We answered that it was all in the name of a good sundowner cocktail. The lone wild dog has been seen regularly, accompanied by her faithful jackal friends. Guests were a little concerned to see her looking rather bedraggled and with some mange on her coat, but we are happy to report that she is getting back to her old self, and we could even hear her calling from camp recently. The fact that she is so active at night is intriguing, as we always assumed that her lone status would force her to lie very low when other predators are more active. Her charisma grows each day, her defiance of our assumptions being just another reason to admire her. With the slowly rising water levels, the birdlife has exploded near camp as well. We have had mind -boggling Pel’s fishing-owl sightings at Little Mombo as well as main camp: the two adults and their over -exuberant chick have been providing countless photograph opportunities as they catch and eat cat -fish overlooking the breakfast table, or swoop down to the water in front of camp to hunt during pre -dinner drinks. The two wattled cranes are still displaying regularly in the floodplain, and numbers of jacanas, saddle-billed storks, pied kingfishers and many other water birds have turned up since their feeding grounds have expanded.

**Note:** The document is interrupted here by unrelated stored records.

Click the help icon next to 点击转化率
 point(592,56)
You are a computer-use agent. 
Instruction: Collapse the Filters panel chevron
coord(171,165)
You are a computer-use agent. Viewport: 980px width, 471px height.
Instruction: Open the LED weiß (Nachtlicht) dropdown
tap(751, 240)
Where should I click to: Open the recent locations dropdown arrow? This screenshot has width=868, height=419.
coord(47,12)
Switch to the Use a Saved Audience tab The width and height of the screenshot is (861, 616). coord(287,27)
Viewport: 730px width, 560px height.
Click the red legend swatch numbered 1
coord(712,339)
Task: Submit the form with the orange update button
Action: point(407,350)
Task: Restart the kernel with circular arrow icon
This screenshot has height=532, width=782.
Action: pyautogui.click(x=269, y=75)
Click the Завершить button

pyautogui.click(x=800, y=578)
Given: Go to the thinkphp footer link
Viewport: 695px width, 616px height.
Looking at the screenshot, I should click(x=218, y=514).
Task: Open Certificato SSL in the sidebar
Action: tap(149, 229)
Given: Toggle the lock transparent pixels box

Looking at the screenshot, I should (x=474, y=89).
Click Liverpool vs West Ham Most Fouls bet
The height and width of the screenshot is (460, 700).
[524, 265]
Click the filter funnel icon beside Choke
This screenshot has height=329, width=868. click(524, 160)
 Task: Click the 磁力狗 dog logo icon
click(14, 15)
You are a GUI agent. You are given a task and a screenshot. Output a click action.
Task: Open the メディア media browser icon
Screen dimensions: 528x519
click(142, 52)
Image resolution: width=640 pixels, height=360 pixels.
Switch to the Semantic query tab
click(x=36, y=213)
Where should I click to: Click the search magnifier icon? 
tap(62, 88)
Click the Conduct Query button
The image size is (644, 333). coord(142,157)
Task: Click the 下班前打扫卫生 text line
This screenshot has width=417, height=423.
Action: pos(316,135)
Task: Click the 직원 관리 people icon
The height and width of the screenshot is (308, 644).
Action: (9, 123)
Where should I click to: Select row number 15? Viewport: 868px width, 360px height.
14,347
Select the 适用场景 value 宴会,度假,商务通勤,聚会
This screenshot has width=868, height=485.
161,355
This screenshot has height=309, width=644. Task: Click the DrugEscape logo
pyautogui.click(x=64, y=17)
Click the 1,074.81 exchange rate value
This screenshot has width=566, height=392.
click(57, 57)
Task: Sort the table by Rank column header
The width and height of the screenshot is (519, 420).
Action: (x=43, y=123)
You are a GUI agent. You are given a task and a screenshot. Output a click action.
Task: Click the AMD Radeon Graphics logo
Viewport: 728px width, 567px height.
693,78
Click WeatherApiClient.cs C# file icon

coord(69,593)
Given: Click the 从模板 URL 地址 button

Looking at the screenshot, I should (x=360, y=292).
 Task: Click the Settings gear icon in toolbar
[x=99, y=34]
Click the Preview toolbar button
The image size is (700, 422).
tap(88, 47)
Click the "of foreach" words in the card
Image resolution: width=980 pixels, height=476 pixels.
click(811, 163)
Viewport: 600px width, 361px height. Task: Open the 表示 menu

One of the more extraordinary sightings this past month has been of another rare and beautiful cat. Two separate serval sightings were recorded not far from camp. The first was of a female who was hunting in open grassland and only two days later a different individual was seen behaving in an equally relaxed manner around the vehicles. This sudden emergence of a normally secretive cat has been put down to topographical changes since the water has started rising: smaller animals, insects etc. have been forced out of their regular homes and the servals themselves have mostly likely moved their dens to safer, drier ground. We can only wait in excitement to see what other unusual wildlife might pop out of the bush as the water keeps rising!